By understanding how Alzheimer’s develops in the brain, scientists were able to target bexarotene to the correct point in the process. “Even if you have an effective molecule, if you target the wrong step in the process, you can actually make things worse by causing toxic protein assemblies to build up elsewhere,” said study co-author Prof. Chris Dobson, Master of St John’s College, University of Cambridge. “It’s like traffic control – if you close a road to try to reduce jams, you can actually make the situation worse if you put the block in the wrong place. It is not necessarily the case that all the molecules in earlier drug trials were ineffective, but it may be that in some cases the timing of the delivery was wrong.”
Previous studies examining bexarotene have found that the drug could reverse some of the symptoms of Alzheimer’s by dissipating the aggregates of amyloid-beta in the brain; however, the results were based on a different mode of action – the clearance of aggregates – than the one described in this new study.
Utilizing the new approach, researchers can perform quantitative explorations of the process of amyloid-beta aggregation and can show that drugs, including bexarotene, could be developed as prevention treatments due to their capacity to inhibit the first step in the process of amyloid-beta aggregation in the brain.
“We know that the accumulation of amyloid is a hallmark feature of Alzheimer’s and that drugs to halt this buildup could help protect nerve cells from damage and death,” said Rosa Sancho, chief of research at Alzheimer’s Research U.K. “A recent clinical trial of bexarotene in people with Alzheimer’s was not successful, but this new work in worms suggests the drug may need to be given very early in the disease. We will now need to see whether this new preventative approach could halt the earliest biological events in Alzheimer’s and keep damage at bay in further animal and human studies.”

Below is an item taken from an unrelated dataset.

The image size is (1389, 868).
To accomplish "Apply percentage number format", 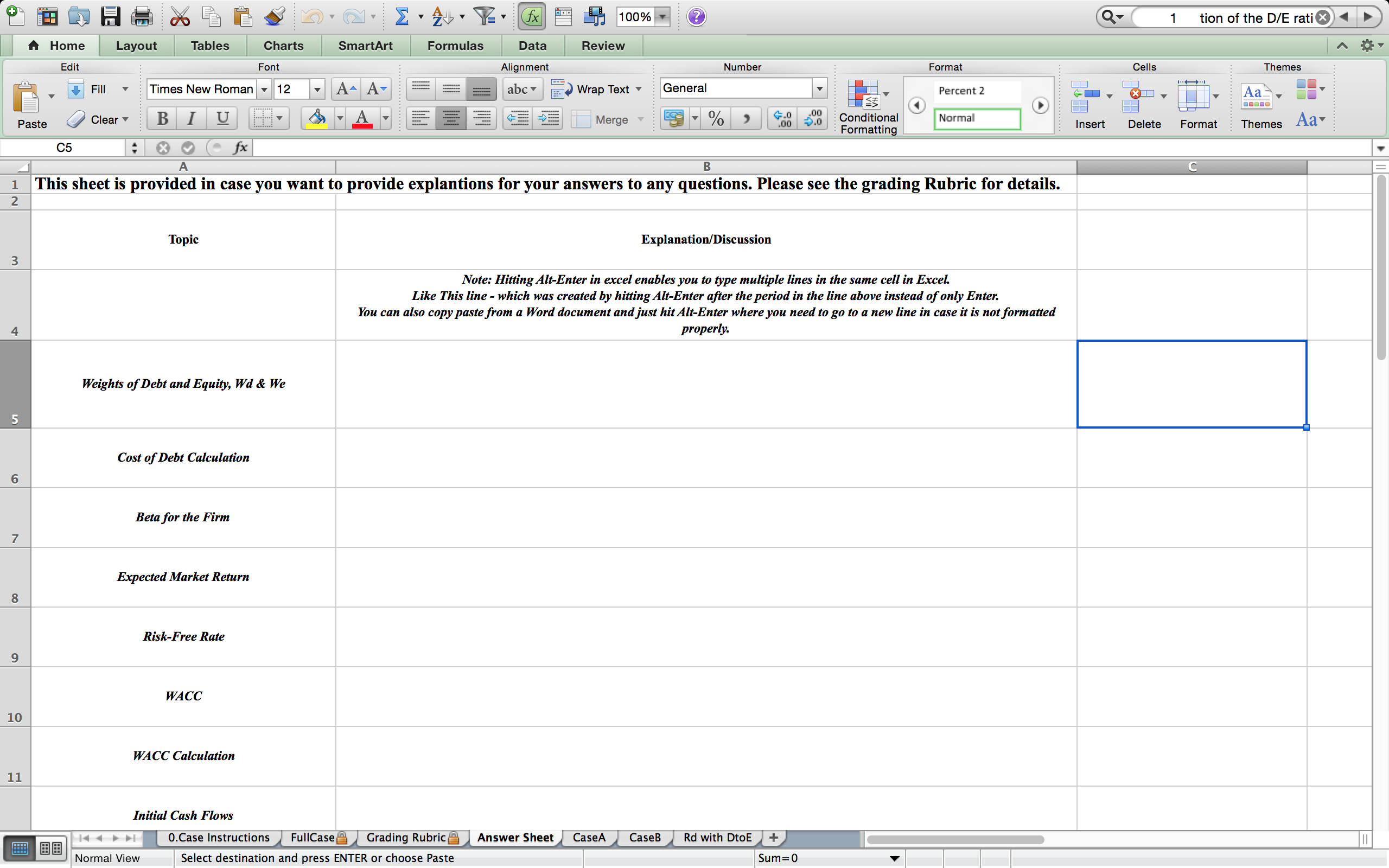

Over the next 35 years, the number of people with Alzheimer’s disease is predicted to go from 40 million to 130 million, 70 percent of them in middle- or low-income countries. “The only way of realistically stopping this dramatic rise is through preventive measures: Treating Alzheimer’s disease only after symptoms have already developed could overwhelm healthcare systems around the world.”
Natural defenses keep proteins in check as we get older, but these processes can become compromised and some proteins can slip through the safety net. Although neurostatins are not a cure for Alzheimer’s, researchers believe they can be used to reduce the risk for the disease by acting as a backup for the body’s biological protections against anti-misfolding proteins.
“You wouldn’t give statins to someone who had just had a heart attack, and we doubt that giving a neurostatin to an Alzheimer’s patient who could no longer recognize a family member would be very helpful,” Dobson said. “But if it reduces the risk of the initial step in the process, then it has a serious prospect of being an effective preventive treatment.”
But is there hope for those already affected by the disease? These research methods have enabled scientists to identify compounds that, rather than preventing the disease, could slow down its progression even when symptoms have become evident. “The next target of our research is also to be able to treat victims of this dreadful disease,” said Vendruscolo.